[Records supplied Boundary: Start]

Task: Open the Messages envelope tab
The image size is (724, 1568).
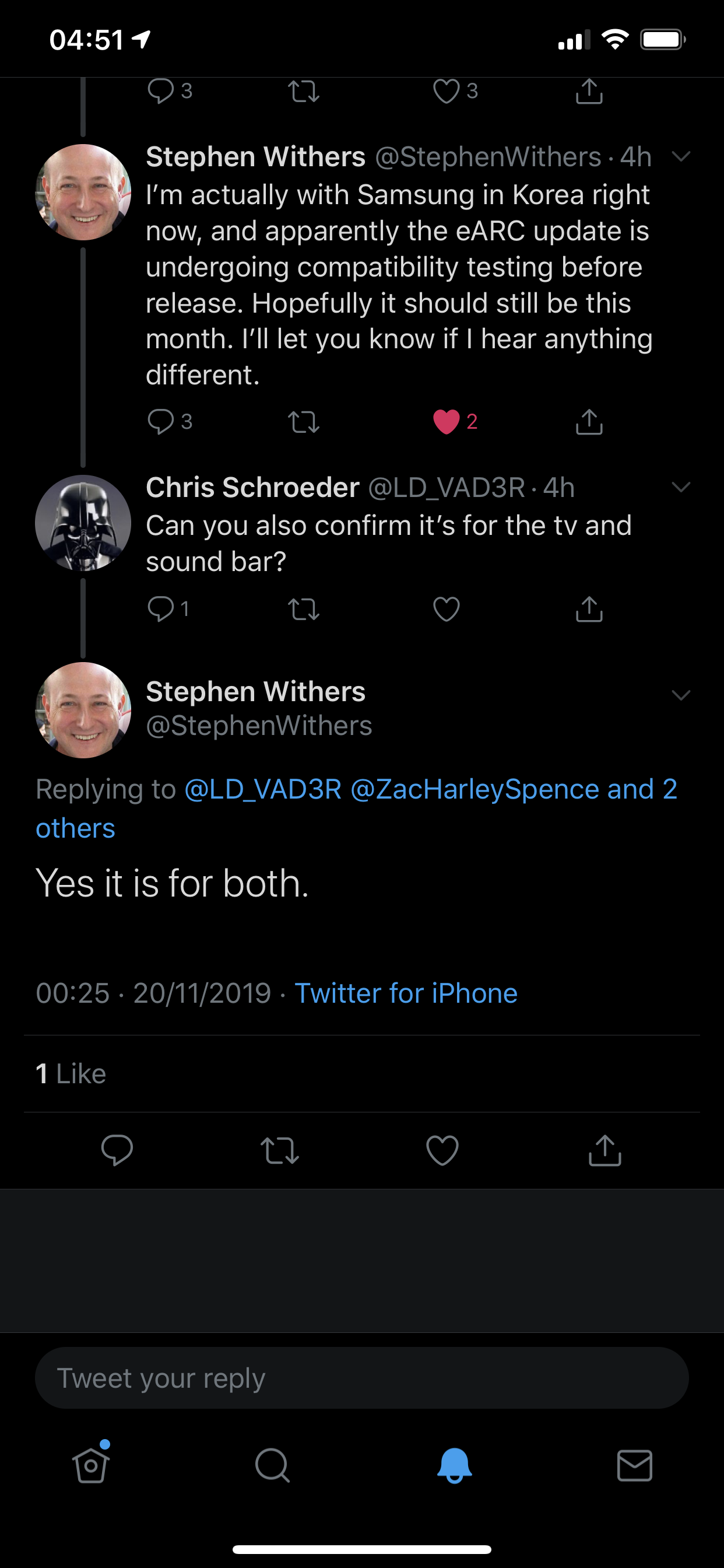Action: [635, 1465]
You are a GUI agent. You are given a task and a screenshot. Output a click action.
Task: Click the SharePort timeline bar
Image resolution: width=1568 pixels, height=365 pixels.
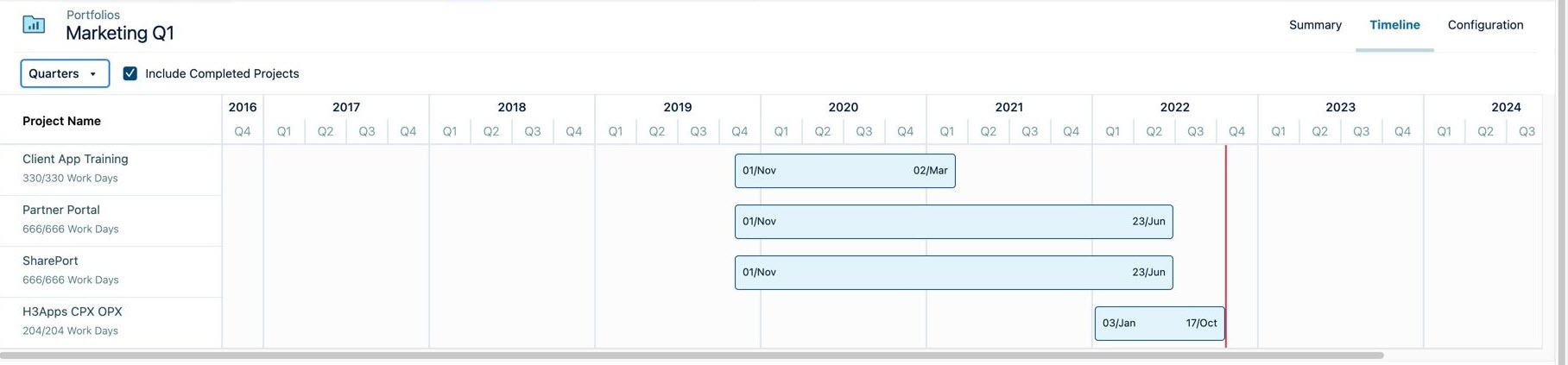coord(953,273)
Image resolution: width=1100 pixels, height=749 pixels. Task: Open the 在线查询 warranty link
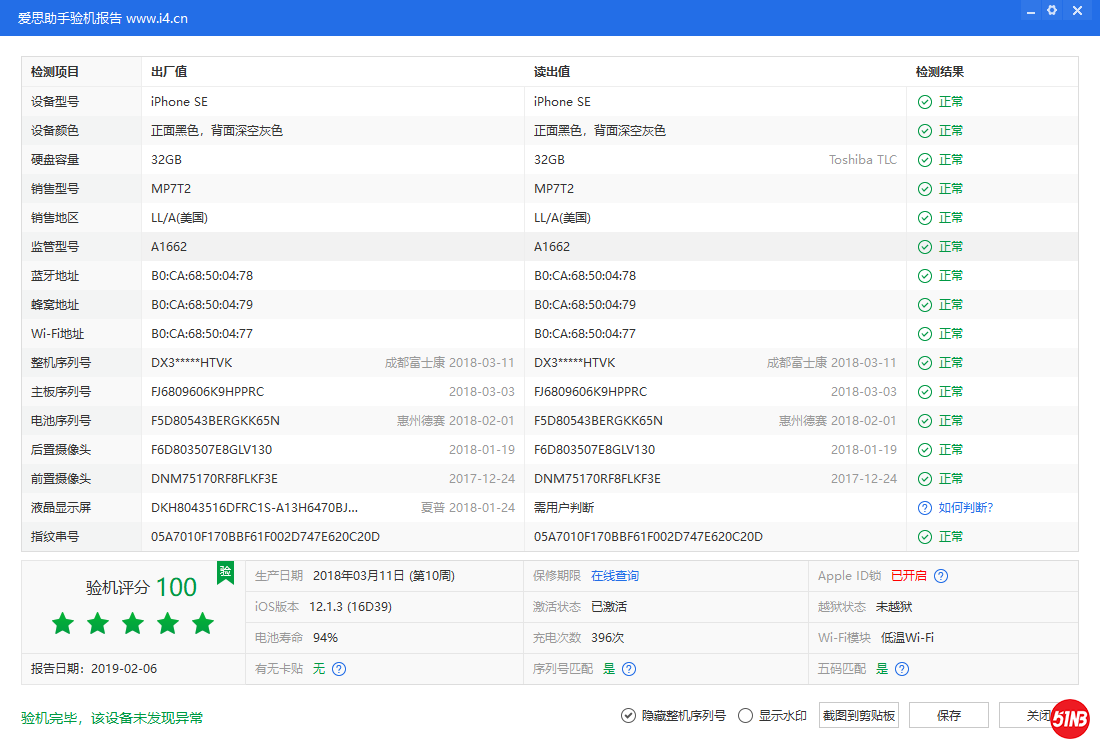tap(615, 575)
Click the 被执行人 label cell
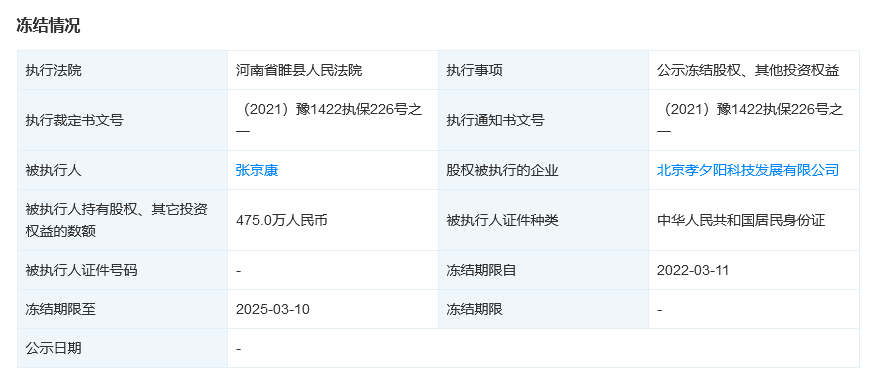Image resolution: width=872 pixels, height=384 pixels. point(122,170)
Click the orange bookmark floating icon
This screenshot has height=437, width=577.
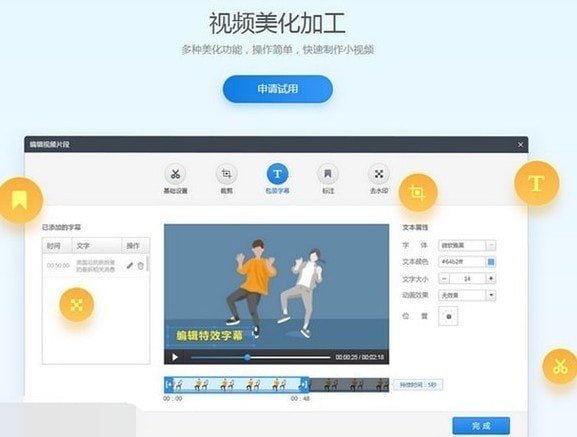pyautogui.click(x=20, y=200)
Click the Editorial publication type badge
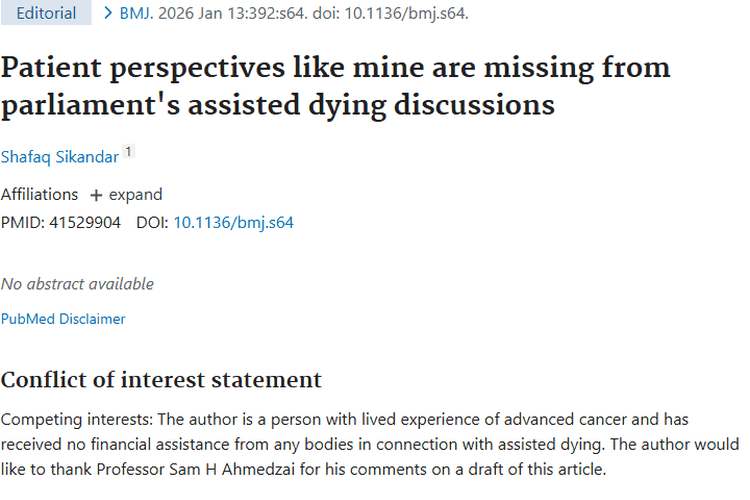This screenshot has height=500, width=750. [x=46, y=14]
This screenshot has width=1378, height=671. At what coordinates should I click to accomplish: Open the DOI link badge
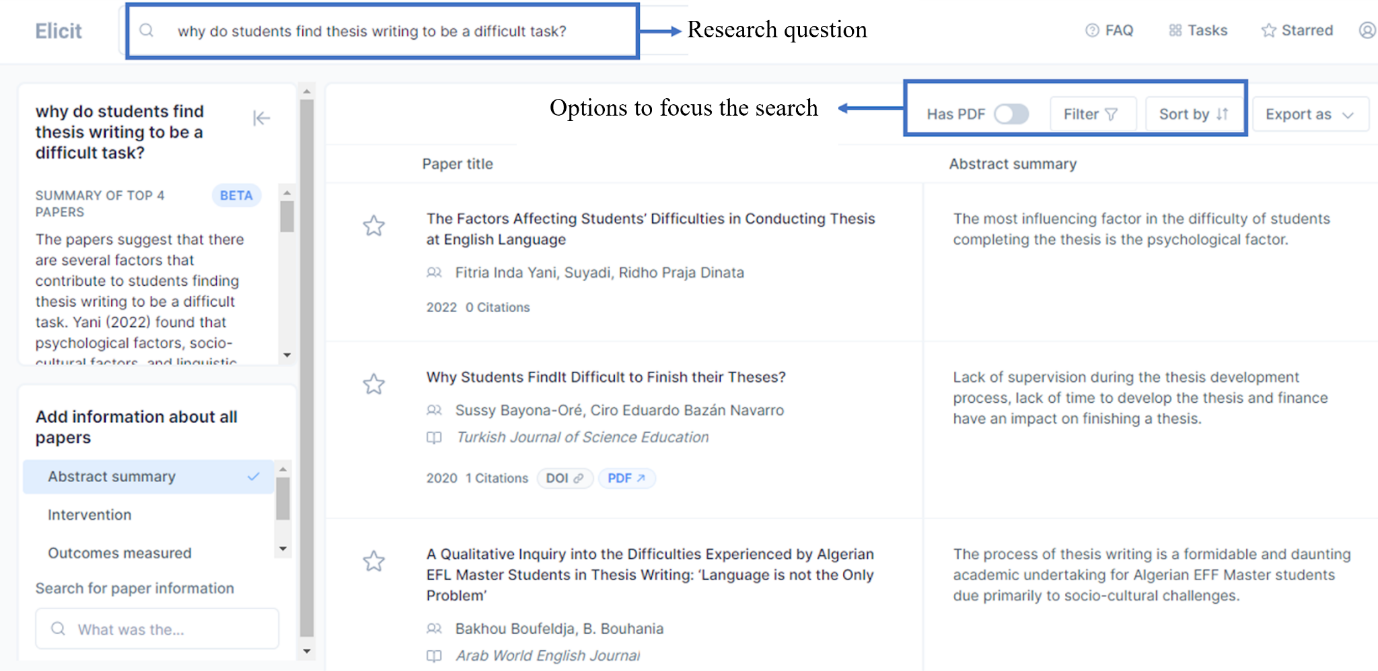point(565,478)
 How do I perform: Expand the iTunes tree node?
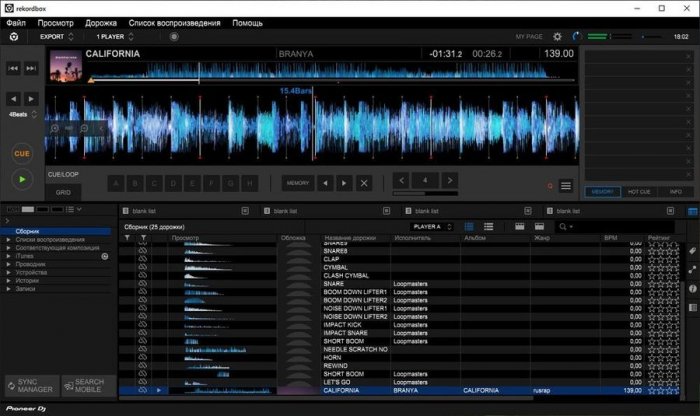coord(7,257)
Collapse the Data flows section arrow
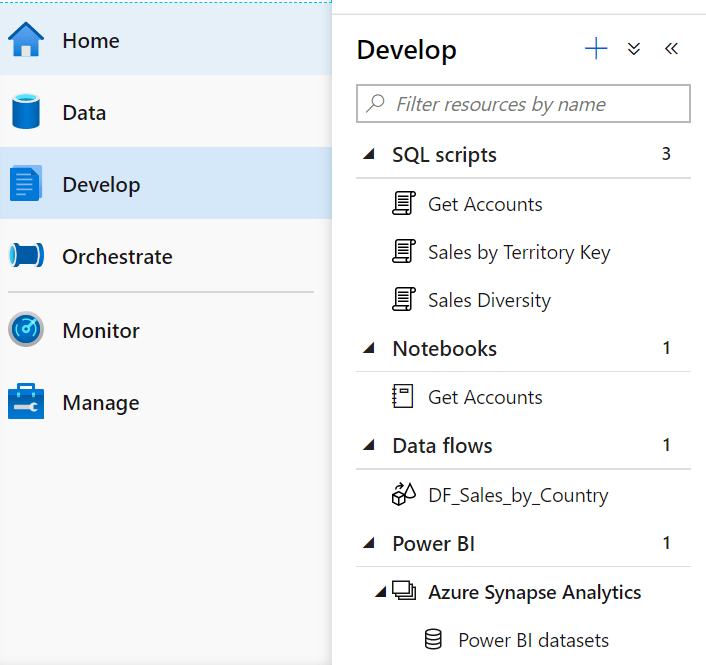This screenshot has width=706, height=665. [x=369, y=445]
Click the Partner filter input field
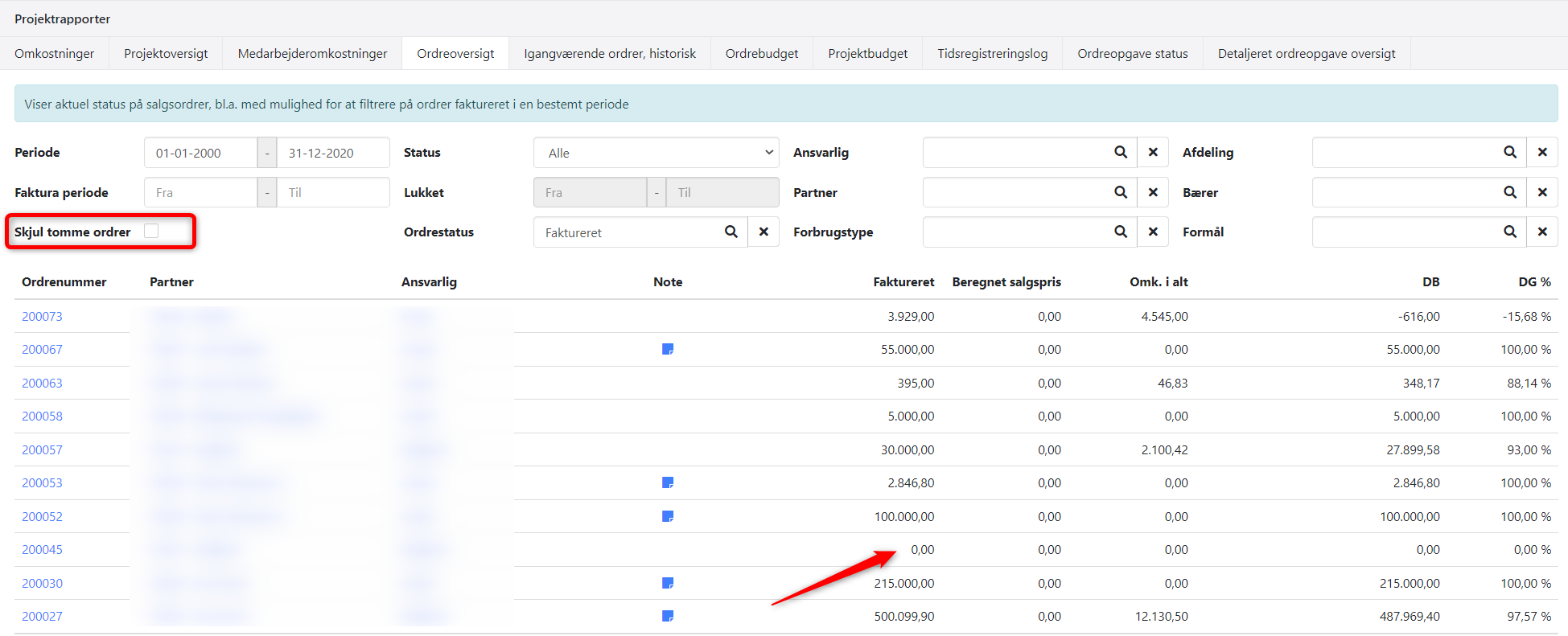The height and width of the screenshot is (636, 1568). pyautogui.click(x=1014, y=193)
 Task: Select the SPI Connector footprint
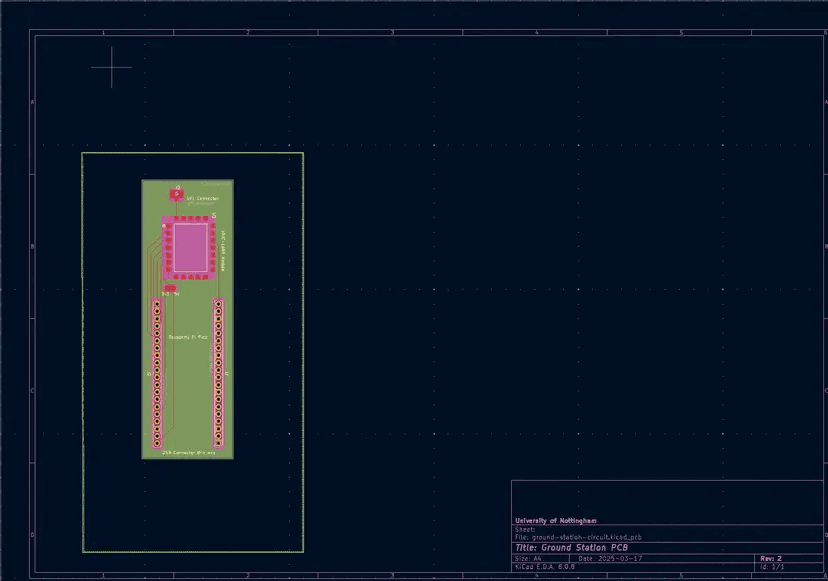[176, 195]
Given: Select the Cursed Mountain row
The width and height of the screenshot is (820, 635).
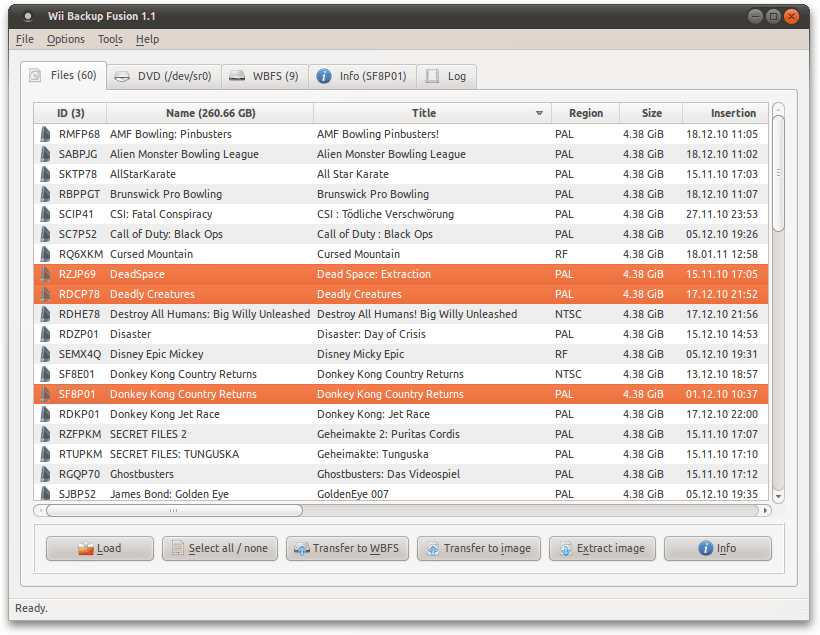Looking at the screenshot, I should 401,254.
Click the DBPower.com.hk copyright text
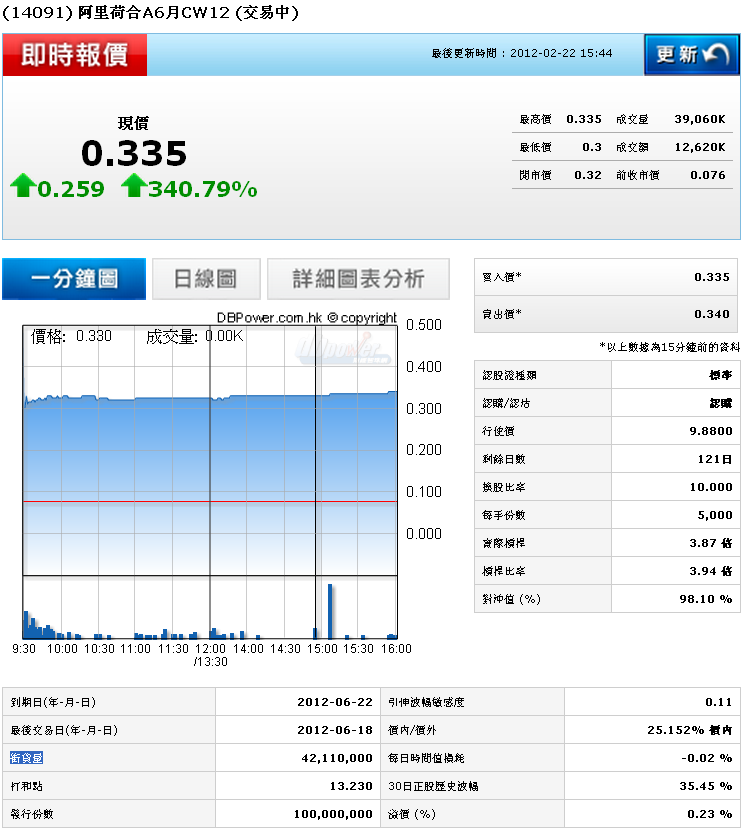This screenshot has width=749, height=836. pos(306,318)
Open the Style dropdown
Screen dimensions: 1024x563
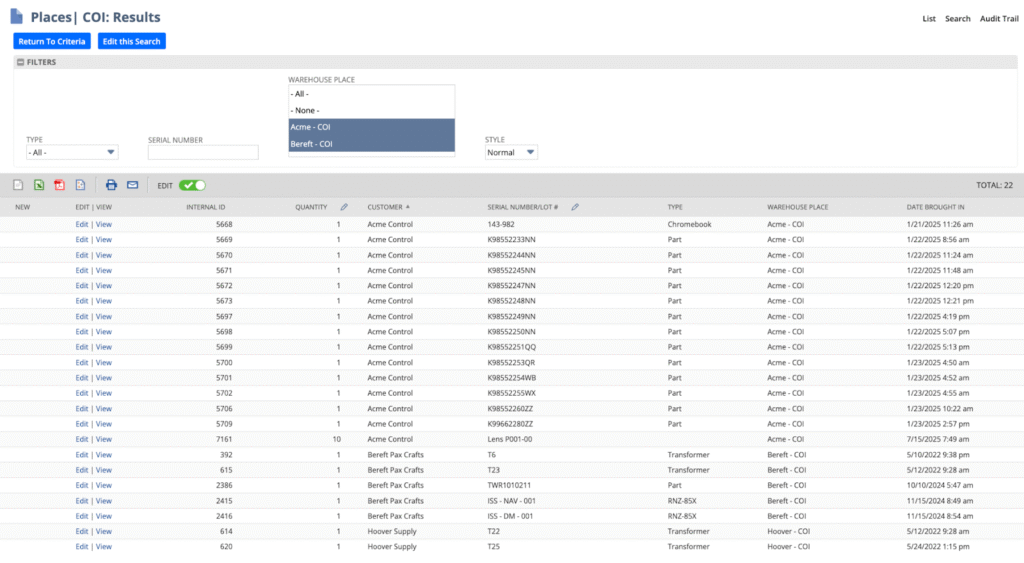click(x=511, y=153)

[Records supplied Boundary: End]

**Task to carry out:** Return only the lines running from the start of the entries above to the line that contains "Given: Select the Cursed Mountain row", inclusive, and omit every picture.

**Answer box:**
Task: Open the Messages envelope tab
The image size is (724, 1568).
Action: [635, 1465]
You are a GUI agent. You are given a task and a screenshot. Output a click action.
Task: Click the SharePort timeline bar
Image resolution: width=1568 pixels, height=365 pixels.
coord(953,273)
Image resolution: width=1100 pixels, height=749 pixels. Task: Open the 在线查询 warranty link
tap(615, 575)
Click the 被执行人 label cell
Image resolution: width=872 pixels, height=384 pixels. point(122,170)
Click the orange bookmark floating icon
This screenshot has height=437, width=577.
pyautogui.click(x=20, y=200)
Click the Editorial publication type badge
This screenshot has height=500, width=750. [x=46, y=14]
This screenshot has width=1378, height=671. At what coordinates should I click to accomplish: Open the DOI link badge
point(565,478)
 How do I perform: Expand the iTunes tree node?
coord(7,257)
Collapse the Data flows section arrow
This screenshot has width=706, height=665. [x=369, y=445]
Click the Partner filter input field
The height and width of the screenshot is (636, 1568). pyautogui.click(x=1014, y=193)
 Task: Select the SPI Connector footprint
[176, 195]
Given: Select the Cursed Mountain row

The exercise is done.